So just how anorexic is the new laptop Apple is touting as “the thinnest notebook in the world?” You can use a manila envelope as a computer case.
That’s just what Apple chief executive Steve Jobs did Tuesday when he introduced the svelte MacBook Air to an enthusiastic crowd at the annual Macworld Conference & Expo in San Francisco. Jobs pulled the ultra-sleek notebook from a regulation interoffice pouch as the enthusiastic crowd hooted and clapped.
The laptop, which Jobs said took two years to develop, ranges from .16 inches at its thinnest to .76 inches at its thickest. It weighs in at just under 3 pounds. The Air has a 13.3-inch LED-backlit screen, a built-in video camera and a full-size keyboard, one of the most desired features for many laptop users. “This is perhaps the best notebook keyboard we’ve ever shipped,” Jobs said.
The runway-model physique has a price, however. The Air retails for $1,799, hundreds more than other notebooks from the company that provide more memory and features. The Air works solely with wireless Internet connections and has only 2GM of memory, a small space in the era of huge video files and photo archives. It also has no optical disc drive. Buyers can add an external drive specially designed for the Air for $99 or connect remotely to another Mac or PC and use that computer’s built-in disc drive to install programs, transfer files or watch DVDs.

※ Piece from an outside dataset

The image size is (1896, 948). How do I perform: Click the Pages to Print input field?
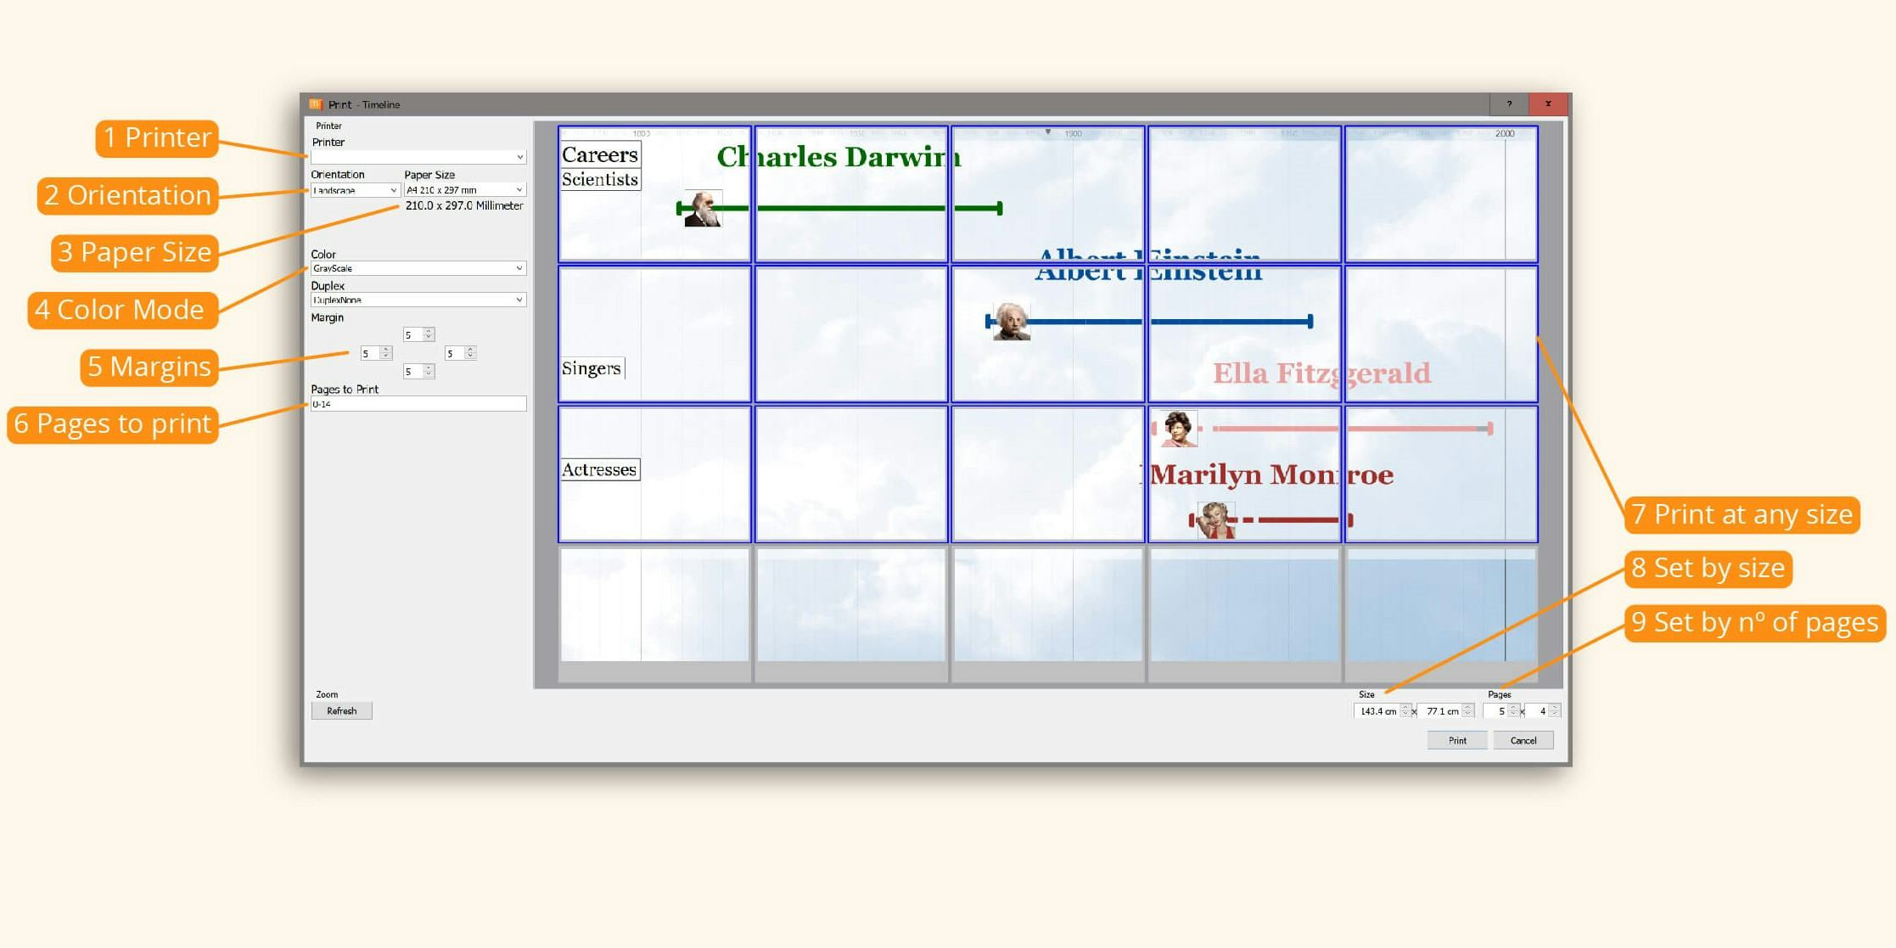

Perhaps hinting that discs and memory-sucking media archives aren’t the way of the future anyhow, Apple debuted the new laptop on the same day it announced a deal with all the major Hollywood studios to offer downloadable movie rentals. iTunes Movie Rentals lets users rent new releases for $3.99 and older films for $2.99. Renters have 30 days to start screening a film and then 24 hours to finish it. After that, the movie is erased from the user’s hard drive.